Figure 4. IFN-g Stably Induces H3K27me3 and Makes Genes Refractory to Induction (A) qPCR analysis of the indicated mRNAs, normalized relative to GAPDH, during a time course of IFN-g stimulation. (B) ChIP-qPCR analysis of H3K27me3 during a time course of IFN-g stimulation.

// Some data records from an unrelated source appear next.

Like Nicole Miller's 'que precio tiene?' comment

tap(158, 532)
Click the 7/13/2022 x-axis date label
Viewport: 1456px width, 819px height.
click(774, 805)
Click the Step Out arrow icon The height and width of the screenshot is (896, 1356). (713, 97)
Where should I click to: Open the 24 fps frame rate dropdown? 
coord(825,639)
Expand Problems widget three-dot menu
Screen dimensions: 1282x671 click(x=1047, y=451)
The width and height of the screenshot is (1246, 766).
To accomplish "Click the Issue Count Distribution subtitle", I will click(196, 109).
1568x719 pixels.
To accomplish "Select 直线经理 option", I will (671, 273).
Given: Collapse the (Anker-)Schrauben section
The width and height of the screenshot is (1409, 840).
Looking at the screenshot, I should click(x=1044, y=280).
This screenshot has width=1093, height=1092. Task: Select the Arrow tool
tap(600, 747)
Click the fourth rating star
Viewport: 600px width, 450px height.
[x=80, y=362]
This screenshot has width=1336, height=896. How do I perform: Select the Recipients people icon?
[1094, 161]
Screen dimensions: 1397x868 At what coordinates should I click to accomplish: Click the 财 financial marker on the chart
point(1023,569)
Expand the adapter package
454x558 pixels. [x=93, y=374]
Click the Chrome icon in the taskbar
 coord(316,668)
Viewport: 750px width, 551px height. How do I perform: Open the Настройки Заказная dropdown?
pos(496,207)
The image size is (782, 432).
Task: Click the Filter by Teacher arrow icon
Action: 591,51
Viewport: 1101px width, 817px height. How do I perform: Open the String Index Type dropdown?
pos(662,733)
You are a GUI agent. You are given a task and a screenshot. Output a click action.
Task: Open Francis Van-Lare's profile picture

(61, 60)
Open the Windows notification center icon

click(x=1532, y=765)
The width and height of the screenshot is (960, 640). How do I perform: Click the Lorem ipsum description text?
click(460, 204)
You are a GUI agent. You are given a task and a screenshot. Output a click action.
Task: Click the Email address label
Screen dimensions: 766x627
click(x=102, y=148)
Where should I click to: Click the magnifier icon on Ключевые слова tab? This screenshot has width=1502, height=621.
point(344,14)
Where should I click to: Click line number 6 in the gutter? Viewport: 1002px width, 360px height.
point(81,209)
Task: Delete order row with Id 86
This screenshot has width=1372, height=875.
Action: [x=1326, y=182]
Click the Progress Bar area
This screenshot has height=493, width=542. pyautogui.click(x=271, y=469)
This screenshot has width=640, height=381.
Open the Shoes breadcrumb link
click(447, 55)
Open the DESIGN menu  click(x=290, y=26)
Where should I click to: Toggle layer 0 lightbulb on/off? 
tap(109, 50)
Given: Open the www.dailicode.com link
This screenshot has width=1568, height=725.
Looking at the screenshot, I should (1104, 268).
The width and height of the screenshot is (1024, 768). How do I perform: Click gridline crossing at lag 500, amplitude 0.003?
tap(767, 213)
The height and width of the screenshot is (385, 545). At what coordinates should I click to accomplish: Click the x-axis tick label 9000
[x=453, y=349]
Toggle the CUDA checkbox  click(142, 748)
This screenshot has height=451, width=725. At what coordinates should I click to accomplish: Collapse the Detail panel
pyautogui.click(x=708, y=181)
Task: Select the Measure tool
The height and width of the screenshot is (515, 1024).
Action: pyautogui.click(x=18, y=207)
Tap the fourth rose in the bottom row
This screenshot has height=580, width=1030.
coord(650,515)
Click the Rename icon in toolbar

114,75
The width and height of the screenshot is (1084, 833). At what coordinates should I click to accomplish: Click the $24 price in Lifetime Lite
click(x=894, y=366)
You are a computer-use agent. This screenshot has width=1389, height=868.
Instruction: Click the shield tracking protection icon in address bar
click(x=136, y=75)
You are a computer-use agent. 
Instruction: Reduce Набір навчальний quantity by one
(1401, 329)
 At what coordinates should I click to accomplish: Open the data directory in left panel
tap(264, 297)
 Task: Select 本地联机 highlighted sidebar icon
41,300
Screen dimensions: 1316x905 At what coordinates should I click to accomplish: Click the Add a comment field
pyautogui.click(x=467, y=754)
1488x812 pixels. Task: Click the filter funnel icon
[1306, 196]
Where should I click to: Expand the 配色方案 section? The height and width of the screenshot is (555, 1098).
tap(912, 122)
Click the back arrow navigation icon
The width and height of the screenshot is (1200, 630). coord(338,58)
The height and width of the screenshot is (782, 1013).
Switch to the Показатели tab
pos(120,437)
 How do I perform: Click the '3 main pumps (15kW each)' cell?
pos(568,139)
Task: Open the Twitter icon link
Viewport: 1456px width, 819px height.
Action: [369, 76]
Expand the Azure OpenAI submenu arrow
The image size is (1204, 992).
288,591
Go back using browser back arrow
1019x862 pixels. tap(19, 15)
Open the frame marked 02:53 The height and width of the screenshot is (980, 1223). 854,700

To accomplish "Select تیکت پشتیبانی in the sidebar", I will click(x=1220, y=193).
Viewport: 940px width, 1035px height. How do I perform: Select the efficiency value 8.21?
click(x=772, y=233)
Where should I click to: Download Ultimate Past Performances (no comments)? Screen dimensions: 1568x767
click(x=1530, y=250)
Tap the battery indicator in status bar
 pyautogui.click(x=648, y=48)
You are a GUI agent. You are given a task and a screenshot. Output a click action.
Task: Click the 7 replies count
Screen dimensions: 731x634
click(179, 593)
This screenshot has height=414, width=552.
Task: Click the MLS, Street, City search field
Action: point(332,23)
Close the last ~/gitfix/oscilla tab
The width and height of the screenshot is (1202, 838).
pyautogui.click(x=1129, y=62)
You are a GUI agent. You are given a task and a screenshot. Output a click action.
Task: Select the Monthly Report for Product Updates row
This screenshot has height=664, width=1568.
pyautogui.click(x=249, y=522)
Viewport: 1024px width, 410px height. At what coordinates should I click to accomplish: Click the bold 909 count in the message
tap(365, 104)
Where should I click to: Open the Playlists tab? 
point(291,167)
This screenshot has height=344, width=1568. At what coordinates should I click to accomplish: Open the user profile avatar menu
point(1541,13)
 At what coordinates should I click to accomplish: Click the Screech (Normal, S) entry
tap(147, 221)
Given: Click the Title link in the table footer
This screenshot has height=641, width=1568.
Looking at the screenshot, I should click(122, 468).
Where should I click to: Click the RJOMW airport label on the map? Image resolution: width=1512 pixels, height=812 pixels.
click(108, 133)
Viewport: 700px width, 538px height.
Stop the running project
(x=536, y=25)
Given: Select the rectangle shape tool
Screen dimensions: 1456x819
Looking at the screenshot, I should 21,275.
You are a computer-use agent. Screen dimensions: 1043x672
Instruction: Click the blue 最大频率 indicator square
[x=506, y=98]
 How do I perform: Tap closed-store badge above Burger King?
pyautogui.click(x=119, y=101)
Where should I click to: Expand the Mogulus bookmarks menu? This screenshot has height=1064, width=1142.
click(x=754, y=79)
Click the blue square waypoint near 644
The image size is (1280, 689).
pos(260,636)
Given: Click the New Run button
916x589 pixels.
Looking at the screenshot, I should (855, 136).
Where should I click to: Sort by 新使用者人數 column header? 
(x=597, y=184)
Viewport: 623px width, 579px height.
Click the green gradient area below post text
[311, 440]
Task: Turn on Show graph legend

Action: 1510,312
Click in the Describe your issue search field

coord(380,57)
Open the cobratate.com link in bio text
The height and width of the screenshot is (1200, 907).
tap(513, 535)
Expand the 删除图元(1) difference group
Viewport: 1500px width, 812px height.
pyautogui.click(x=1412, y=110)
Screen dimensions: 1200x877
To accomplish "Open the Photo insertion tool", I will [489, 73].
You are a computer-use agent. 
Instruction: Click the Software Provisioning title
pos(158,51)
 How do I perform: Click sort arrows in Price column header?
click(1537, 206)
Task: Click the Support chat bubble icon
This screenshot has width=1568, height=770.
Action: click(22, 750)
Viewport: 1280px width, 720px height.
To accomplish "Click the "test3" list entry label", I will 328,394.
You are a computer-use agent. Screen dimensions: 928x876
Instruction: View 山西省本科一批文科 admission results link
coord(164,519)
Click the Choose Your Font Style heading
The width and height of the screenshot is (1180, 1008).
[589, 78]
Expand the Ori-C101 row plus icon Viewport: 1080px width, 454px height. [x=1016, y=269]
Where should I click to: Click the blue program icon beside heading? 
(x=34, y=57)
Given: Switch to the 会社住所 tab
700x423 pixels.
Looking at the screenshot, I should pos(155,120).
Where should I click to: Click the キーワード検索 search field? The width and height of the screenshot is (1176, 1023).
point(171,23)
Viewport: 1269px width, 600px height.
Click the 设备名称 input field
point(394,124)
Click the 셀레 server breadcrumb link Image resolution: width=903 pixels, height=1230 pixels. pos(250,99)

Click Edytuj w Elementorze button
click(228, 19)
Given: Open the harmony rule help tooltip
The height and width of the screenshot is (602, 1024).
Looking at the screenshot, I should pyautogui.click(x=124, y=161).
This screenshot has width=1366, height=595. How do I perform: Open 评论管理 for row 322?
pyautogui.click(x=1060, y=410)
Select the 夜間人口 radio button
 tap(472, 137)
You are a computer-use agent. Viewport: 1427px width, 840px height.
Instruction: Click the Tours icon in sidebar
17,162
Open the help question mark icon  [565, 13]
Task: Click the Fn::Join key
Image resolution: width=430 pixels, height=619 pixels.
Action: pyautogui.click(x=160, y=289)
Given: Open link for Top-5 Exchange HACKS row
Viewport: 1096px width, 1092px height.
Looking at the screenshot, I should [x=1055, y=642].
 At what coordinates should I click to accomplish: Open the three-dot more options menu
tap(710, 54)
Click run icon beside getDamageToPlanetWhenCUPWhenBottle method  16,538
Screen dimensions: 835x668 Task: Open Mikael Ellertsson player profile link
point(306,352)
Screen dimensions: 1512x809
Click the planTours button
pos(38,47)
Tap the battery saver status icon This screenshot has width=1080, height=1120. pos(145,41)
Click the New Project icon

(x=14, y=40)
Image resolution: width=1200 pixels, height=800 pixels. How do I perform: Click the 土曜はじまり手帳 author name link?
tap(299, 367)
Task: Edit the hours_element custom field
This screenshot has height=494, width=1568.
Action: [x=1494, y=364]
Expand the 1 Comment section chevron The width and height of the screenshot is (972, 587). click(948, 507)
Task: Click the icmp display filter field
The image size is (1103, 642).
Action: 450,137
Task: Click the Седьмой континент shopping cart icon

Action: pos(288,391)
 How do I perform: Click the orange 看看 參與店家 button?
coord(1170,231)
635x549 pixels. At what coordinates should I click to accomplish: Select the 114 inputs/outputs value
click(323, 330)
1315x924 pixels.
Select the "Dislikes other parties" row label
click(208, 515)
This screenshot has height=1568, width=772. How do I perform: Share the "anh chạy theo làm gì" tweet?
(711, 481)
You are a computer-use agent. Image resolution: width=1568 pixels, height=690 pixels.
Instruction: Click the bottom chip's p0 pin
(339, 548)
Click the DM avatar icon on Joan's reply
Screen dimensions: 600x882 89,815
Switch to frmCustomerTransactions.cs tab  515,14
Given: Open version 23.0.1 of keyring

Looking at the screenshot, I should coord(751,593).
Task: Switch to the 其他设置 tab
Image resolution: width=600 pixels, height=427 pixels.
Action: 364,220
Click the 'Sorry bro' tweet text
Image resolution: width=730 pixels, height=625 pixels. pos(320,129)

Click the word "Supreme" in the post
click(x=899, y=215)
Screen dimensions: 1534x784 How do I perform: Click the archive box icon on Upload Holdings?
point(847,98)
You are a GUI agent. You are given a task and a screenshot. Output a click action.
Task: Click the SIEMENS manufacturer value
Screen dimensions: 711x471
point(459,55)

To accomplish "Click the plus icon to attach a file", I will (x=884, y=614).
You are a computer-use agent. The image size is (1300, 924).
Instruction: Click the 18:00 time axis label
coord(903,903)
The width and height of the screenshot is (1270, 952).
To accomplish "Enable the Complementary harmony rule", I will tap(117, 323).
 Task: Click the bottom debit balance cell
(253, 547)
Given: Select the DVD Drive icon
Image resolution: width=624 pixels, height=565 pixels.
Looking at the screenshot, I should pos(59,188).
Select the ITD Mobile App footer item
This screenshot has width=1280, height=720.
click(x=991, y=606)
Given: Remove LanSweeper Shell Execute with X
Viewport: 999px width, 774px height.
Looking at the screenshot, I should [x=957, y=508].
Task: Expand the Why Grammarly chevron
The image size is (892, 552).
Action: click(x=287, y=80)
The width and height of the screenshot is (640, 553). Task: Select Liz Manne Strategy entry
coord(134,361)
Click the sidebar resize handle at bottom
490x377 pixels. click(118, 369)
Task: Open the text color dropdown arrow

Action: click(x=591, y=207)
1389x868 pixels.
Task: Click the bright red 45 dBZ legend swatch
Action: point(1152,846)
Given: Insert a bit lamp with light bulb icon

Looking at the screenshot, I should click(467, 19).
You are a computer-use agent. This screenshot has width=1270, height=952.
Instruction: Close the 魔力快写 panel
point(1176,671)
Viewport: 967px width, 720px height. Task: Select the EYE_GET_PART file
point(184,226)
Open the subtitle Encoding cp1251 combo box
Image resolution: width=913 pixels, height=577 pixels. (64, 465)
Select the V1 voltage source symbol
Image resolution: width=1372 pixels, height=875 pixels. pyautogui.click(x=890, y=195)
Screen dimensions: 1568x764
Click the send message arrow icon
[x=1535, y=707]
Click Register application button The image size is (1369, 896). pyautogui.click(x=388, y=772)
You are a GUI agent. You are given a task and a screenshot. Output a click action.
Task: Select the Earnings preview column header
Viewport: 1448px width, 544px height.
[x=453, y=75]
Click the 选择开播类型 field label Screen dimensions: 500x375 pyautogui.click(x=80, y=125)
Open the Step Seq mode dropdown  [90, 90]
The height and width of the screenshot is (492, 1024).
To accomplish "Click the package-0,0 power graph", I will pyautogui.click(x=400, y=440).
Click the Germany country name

For (A) and (B), differences between 0 and other time points were significant (p < 0.05, paired t test) for pooled data from three independent experiments. (C) ChIP-qPCR analysis of H3K27me3 in macrophages cultured without IFN-g (column 1), with IFN-g (100 U/ml) for 24 hr (column 2), or with IFN-g (100 U/ml) for 24 hr, followed by a 24 hr washout period (column 3). (D) qPCR analysis of mRNA in macrophages cultured with or without IFN-g (100 U/ml) for 24 hr and then stimulated with dex, IL-4 (50 ng/ml), or M-CSF for 3 hr. (E) ChIP-qPCR analysis of H3K27me3 in macrophages cultured with or without IFN-g for 24 hr. IFN-g was then removed, and 24 hr later, cells were stimulated with the indicated factors for 3 hr. (F) qPCR analysis of the indicated mRNAs normalized relative to GAPDH. Macrophages were cultured as in (E), except the washout period was 48 hr. Data are representative of at least three experiments (A–F).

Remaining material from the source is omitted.